Joseph Kirsner, pioneer physician, dies at age 102
Dr. Joseph Kirsner, a pioneer in the field of digestive system disorders, died from kidney failure at his home in Chicago on Saturday. He was 102 years old.
University of Chicago Medical Center spokesman John Easton said the well-known physician published more than 750 research papers and 18 books, and was the Louis Block Distinguished Service Professor of Medicine at the university.
Kirsner was among the first to show the increased risk of colon cancer in patients with ulcerative colitis. He broke new ground in the understanding and treatment of inflammatory bowel disease.

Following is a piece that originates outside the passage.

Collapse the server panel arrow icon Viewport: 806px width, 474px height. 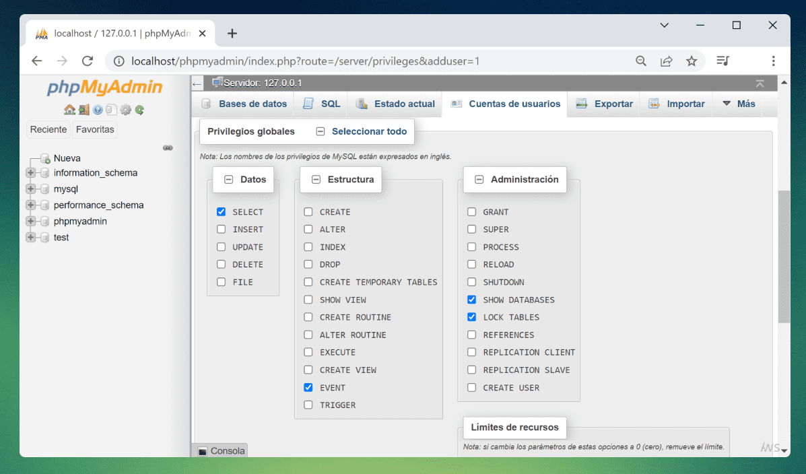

"Few if any physicians have had a broader and more positive impact than Joe Kirsner on thousands of patients, students and professional colleagues," Dr. Kenneth Polonsky of the university said in a statement. "His legacy at the University of Chicago will persist for generations. We are truly fortunate to have been able to call Joe a friend and colleague and a member of our faculty."
A Boston native, Kirsner arrived at the university in 1935 and helped change his field from an art — in his words, "speculative, impressionistic, anecdotal, almost mystical at times" — into a science.
He helped found the American Gastroenterological Association, the American Society for Gastrointestinal Endoscopy and the American Association for the Study of Liver Diseases. The Crohn's and Colitis Foundation gave him their lifetime achievement award two times, in 1991 and 2002.
His respected textbook, "Inflammatory Bowel Disease," was published in six editions.
A memorial service is being planned for later in the summer.